International retail centre, Suning Wuhu Plaza, is set to play a major role in supporting the Chinese city of Wuhu’s rapidly developing economy. Designed by architecture firm, MG2, the ten-story structure features a multitude of brands, an indoor ice-skating rink, IMAX theatre and dining options for all ages.
Glass curtain walls frame the building’s exterior, creating a transparent window for global retailers to connect with the local market. At sunset, neon lights transform the building into a beacon for nightlife activities. A bright, open interior plan creates a welcoming and easily navigable experience for patrons, while a 600-space parking garage, outdoor pavilion and multiple street-level entry points provide easy access.
MG2 designers were inspired to explore the relationship that exists between the pulsating urban environment and the area’s abundance of glimmering bodies of water. The motif of water is therefore embodied in multiple architectural elements throughout.
A prevalent example is the way in which rounded balconies gracefully emerge into the centre of the interior space, at certain vantage points appearing to almost float. Their staggered positions, varying sizes and undulating details symbolise the “ripple effect” that occurs when a pebble breaks the smooth surface of water, tranquilly permeating rings outward.
The translucent and ever-evolving complexion of water also serves to inform the plaza’s multifaceted façade. A combination of horizontal and vertical rhythms comprise the majority of the building’s exterior surface and emanate a sense of “flow” reminiscent of a rushing river.

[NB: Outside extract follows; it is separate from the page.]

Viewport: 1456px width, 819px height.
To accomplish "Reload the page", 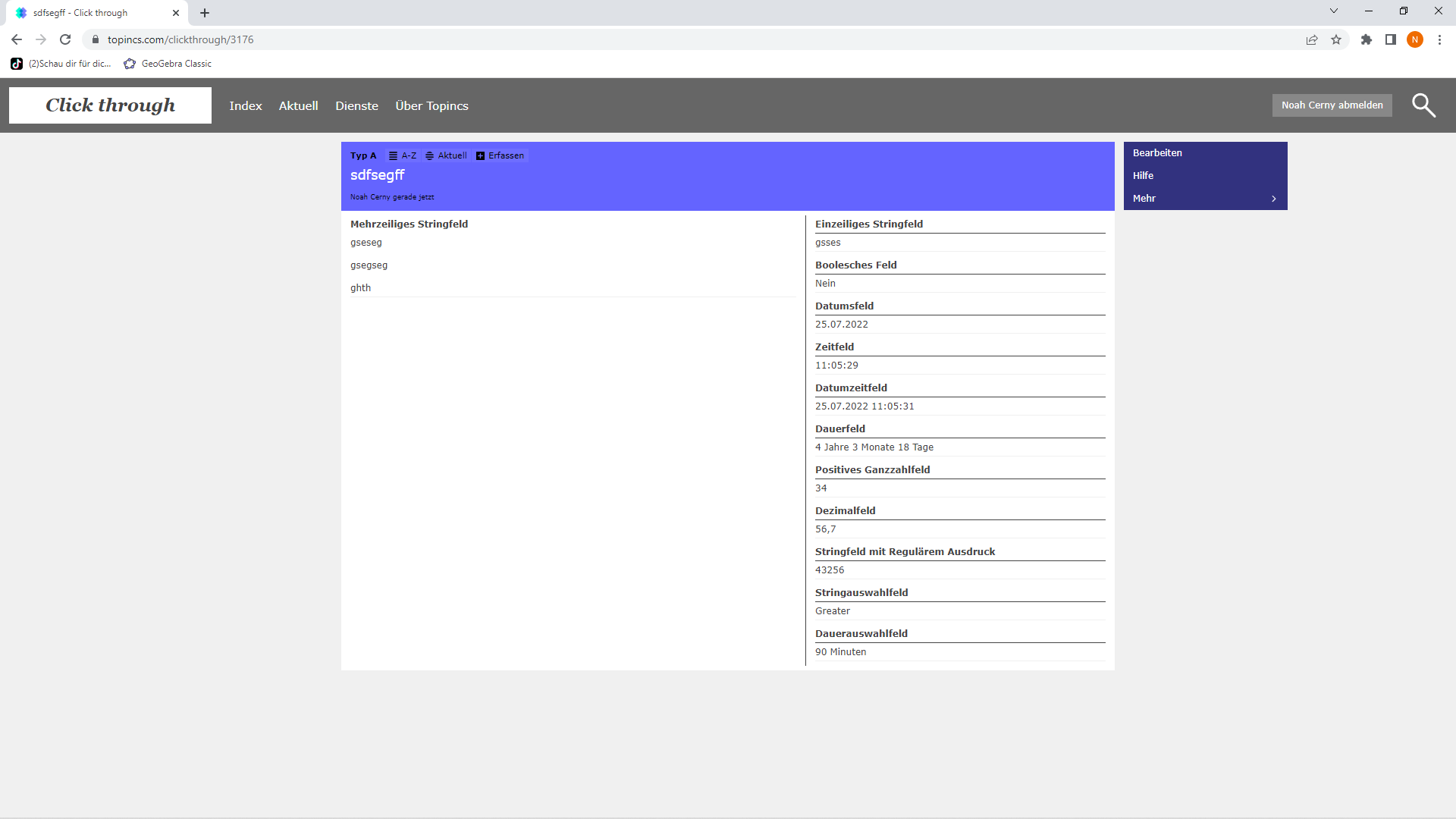I will (x=65, y=39).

When juxtaposed against these architectural striations, a portion of windows comprising the building’s upper levels gives the appearance of water being pelted by rain drops. Concurrently, white neon lights render an adjoining building quadrant’s windows opaque as if moonlight were reflecting off a lake’s calm surface.
In addition to the aquatic-inspired design narratives expressed, the architectural elements integrated into the building’s exterior provide functional and aesthetic advantages. For instance, the dynamic massing concept introduced visually reduces the volume of the structure to give the plaza a more streamlined appearance without compromising the developer’s programmatic requirements.